Stated problem
Rewrite the material below, substituting "Which point should I click to:" for every occurrence of "Where should I click to:" and leaving everything else unchanged.

▼▼▼

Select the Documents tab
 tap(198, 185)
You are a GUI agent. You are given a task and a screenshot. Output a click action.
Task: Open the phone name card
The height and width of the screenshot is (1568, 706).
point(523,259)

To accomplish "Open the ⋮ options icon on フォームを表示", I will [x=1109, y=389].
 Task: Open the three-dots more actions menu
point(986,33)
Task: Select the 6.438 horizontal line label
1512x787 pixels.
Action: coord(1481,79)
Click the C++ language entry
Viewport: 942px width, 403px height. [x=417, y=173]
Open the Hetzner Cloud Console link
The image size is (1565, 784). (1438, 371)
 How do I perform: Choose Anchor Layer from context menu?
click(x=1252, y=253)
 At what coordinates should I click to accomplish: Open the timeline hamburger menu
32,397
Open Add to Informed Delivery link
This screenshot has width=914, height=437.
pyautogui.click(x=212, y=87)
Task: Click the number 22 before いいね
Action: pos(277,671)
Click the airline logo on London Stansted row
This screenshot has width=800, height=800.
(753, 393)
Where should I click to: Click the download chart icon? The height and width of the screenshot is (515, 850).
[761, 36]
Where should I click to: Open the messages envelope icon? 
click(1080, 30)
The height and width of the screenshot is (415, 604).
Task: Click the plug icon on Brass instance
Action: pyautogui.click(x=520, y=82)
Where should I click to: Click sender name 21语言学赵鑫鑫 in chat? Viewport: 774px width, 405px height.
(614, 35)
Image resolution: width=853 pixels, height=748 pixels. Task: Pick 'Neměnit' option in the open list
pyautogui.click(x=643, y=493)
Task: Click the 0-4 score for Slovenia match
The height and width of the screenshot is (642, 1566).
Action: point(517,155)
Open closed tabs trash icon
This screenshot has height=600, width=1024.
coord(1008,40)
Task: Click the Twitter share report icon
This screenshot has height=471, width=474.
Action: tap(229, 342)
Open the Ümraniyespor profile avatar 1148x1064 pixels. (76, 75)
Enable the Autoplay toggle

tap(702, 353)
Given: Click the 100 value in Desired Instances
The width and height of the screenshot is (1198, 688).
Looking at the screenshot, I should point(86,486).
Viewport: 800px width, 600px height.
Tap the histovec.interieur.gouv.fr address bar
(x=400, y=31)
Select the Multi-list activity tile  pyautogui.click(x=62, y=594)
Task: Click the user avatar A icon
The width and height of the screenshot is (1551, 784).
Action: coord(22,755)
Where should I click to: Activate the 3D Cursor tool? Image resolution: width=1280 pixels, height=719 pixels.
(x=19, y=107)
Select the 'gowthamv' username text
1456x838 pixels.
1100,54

▲▲▲

Expected answer
Select the Documents tab
 tap(198, 185)
You are a GUI agent. You are given a task and a screenshot. Output a click action.
Task: Open the phone name card
The height and width of the screenshot is (1568, 706).
point(523,259)

To accomplish "Open the ⋮ options icon on フォームを表示", I will [x=1109, y=389].
 Task: Open the three-dots more actions menu
point(986,33)
Task: Select the 6.438 horizontal line label
1512x787 pixels.
Action: coord(1481,79)
Click the C++ language entry
Viewport: 942px width, 403px height. [x=417, y=173]
Open the Hetzner Cloud Console link
The image size is (1565, 784). (1438, 371)
 How do I perform: Choose Anchor Layer from context menu?
click(x=1252, y=253)
 At what coordinates should I click to accomplish: Open the timeline hamburger menu
32,397
Open Add to Informed Delivery link
This screenshot has width=914, height=437.
pyautogui.click(x=212, y=87)
Task: Click the number 22 before いいね
Action: pos(277,671)
Click the airline logo on London Stansted row
This screenshot has width=800, height=800.
(753, 393)
Which point should I click to: Click the download chart icon? The height and width of the screenshot is (515, 850).
[761, 36]
Which point should I click to: Open the messages envelope icon? 
click(1080, 30)
The height and width of the screenshot is (415, 604).
Task: Click the plug icon on Brass instance
Action: pyautogui.click(x=520, y=82)
Which point should I click to: Click sender name 21语言学赵鑫鑫 in chat? Viewport: 774px width, 405px height.
(614, 35)
Image resolution: width=853 pixels, height=748 pixels. Task: Pick 'Neměnit' option in the open list
pyautogui.click(x=643, y=493)
Task: Click the 0-4 score for Slovenia match
The height and width of the screenshot is (642, 1566).
Action: point(517,155)
Open closed tabs trash icon
This screenshot has height=600, width=1024.
coord(1008,40)
Task: Click the Twitter share report icon
This screenshot has height=471, width=474.
Action: tap(229, 342)
Open the Ümraniyespor profile avatar 1148x1064 pixels. (76, 75)
Enable the Autoplay toggle

tap(702, 353)
Given: Click the 100 value in Desired Instances
The width and height of the screenshot is (1198, 688).
Looking at the screenshot, I should point(86,486).
Viewport: 800px width, 600px height.
Tap the histovec.interieur.gouv.fr address bar
(x=400, y=31)
Select the Multi-list activity tile  pyautogui.click(x=62, y=594)
Task: Click the user avatar A icon
The width and height of the screenshot is (1551, 784).
Action: coord(22,755)
Which point should I click to: Activate the 3D Cursor tool? Image resolution: width=1280 pixels, height=719 pixels.
(x=19, y=107)
Select the 'gowthamv' username text
1456x838 pixels.
1100,54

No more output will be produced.